It is true. Self insurance is a sensible thing to do if you are large enough to be able to swallow a few big losses, as any insurance company will calcualte the same risks plus add in some profit.
The disadvantages of this are:
1 - the insurnace market operates in a 5 to 10 year cycle. When insurance is cheap it is called the "soft" market and this occurs when insurnace companies are keen to get business. When it is expensive this is called the "hard" market and this occurs when the new entries to the market have some big losses and decided they don't want ot play any more. In some soft times insurance can cost less than it should even those who self insure might be better off buying underpriced cover in the open market.
2 - insurnace companies employ people like me who go round and tell you to install fire detection or move the bins away, this reduces their losses. If those who self insure don't manage their risks well, they might have more losses than they can afford.

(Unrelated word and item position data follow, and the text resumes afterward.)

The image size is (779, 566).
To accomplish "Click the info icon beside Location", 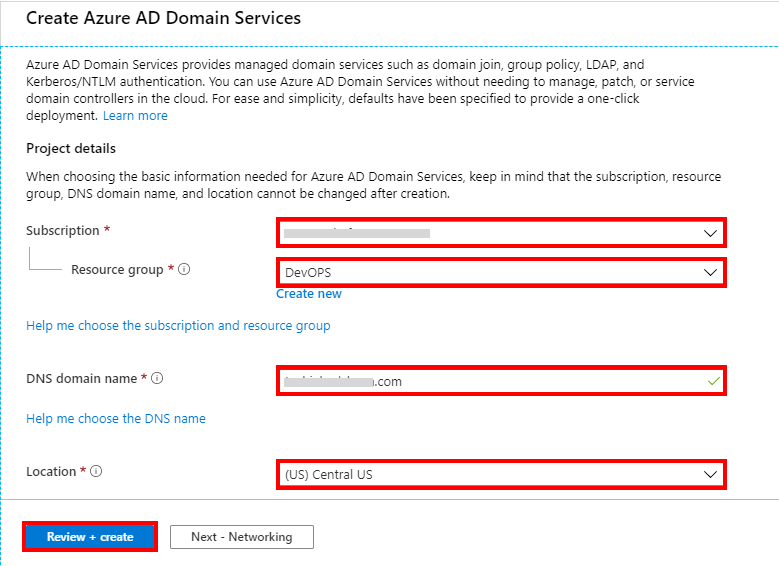I will [97, 472].
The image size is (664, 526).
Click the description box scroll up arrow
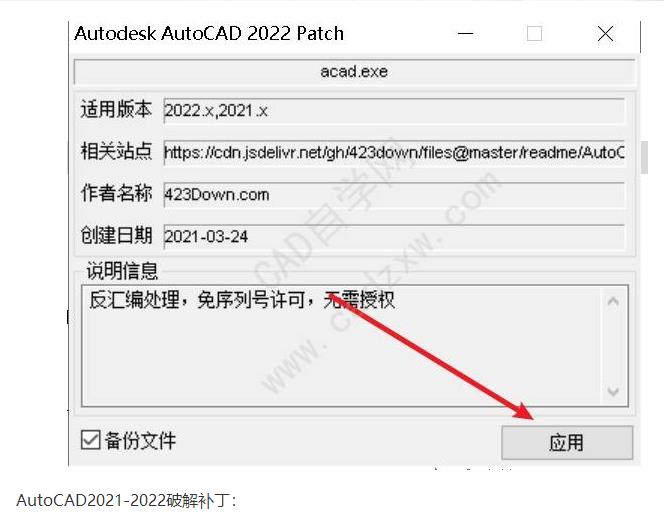point(613,302)
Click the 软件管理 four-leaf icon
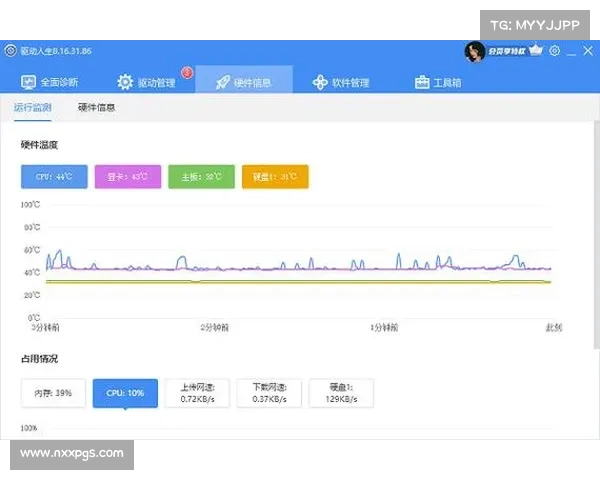This screenshot has width=600, height=480. [x=320, y=82]
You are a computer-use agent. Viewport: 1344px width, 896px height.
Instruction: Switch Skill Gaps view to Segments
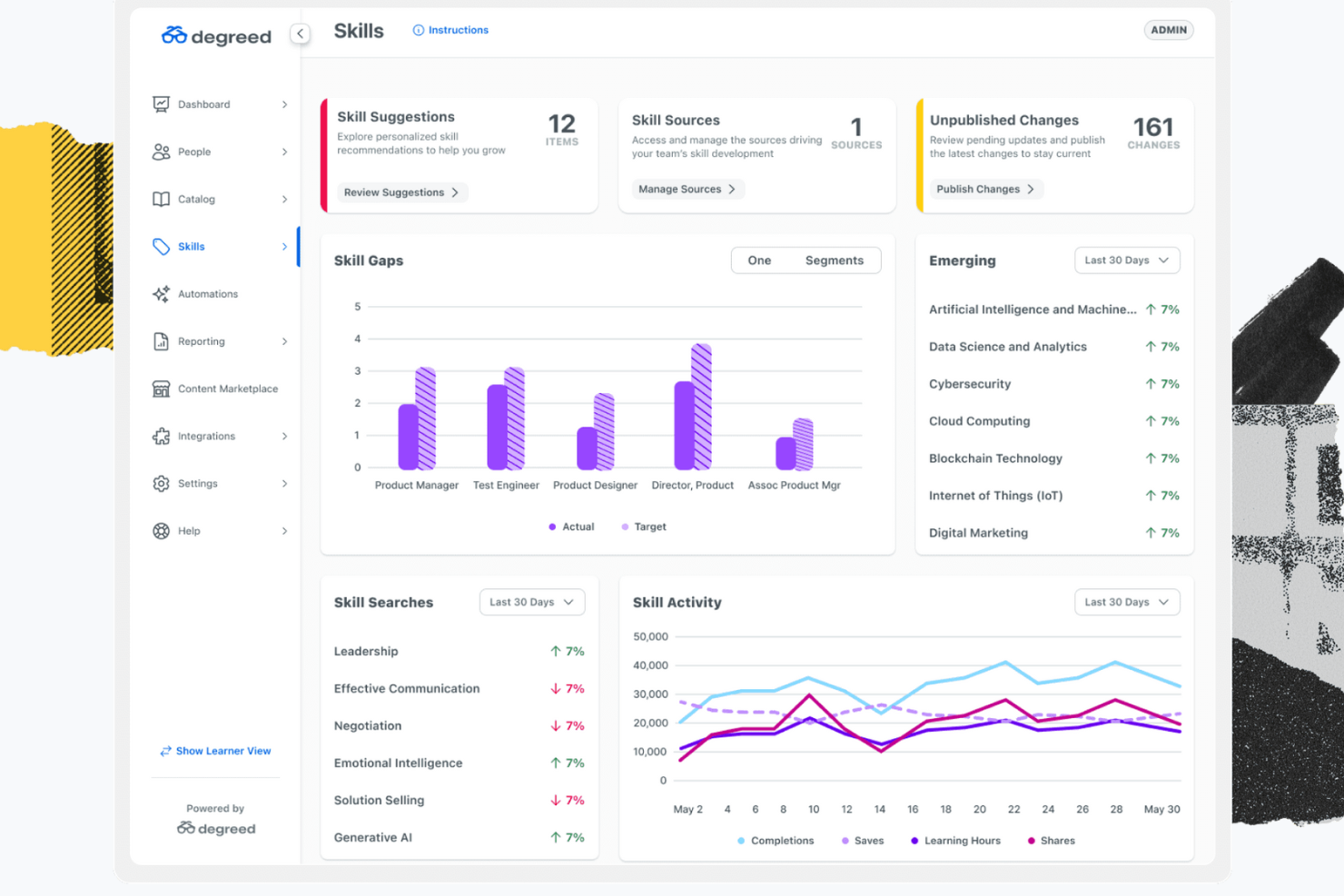point(834,261)
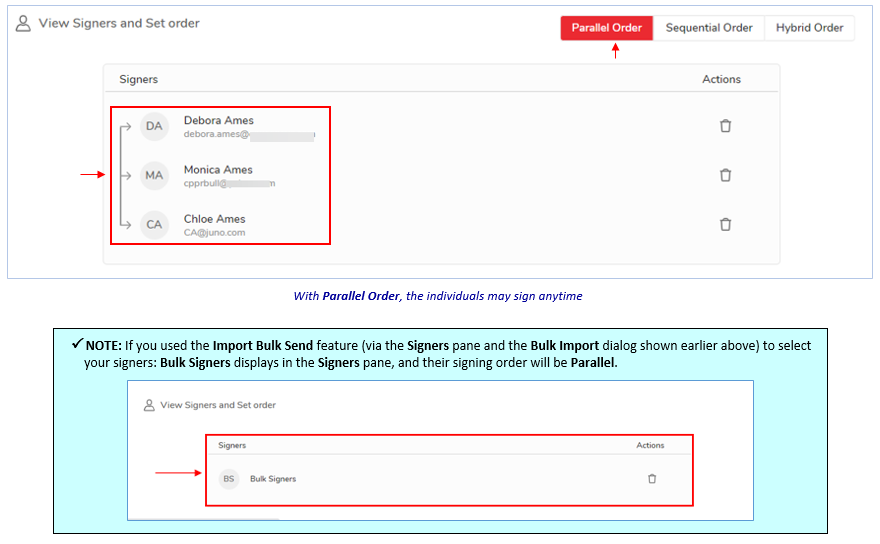The image size is (880, 544).
Task: Click the signer name Debora Ames
Action: tap(218, 120)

All local authorities used to self insure in a big pot. It was called Municipal Mutual. It went bust becase no matter hw much they put the premiums up by the losses kept growing. Partly due to bad risk management, partly cos they paid out on every claim, even those that were not covered by the policy.
Zurich Municipal took over Municipal Mutual about 13 years ago I think and kept many of the staff, which is why they tend to understand local authorities pretty well and still are the main player in a market that many insurers are still scared off due to the school fire problem.
So in summary, good risk management is the key to insurance.
In recent times some local authorities, Hampshire I think self insure. As does the NHS. It is also common for massive UK companies. Self insurers (captives) tend to be run from tax haven such as Bermuda.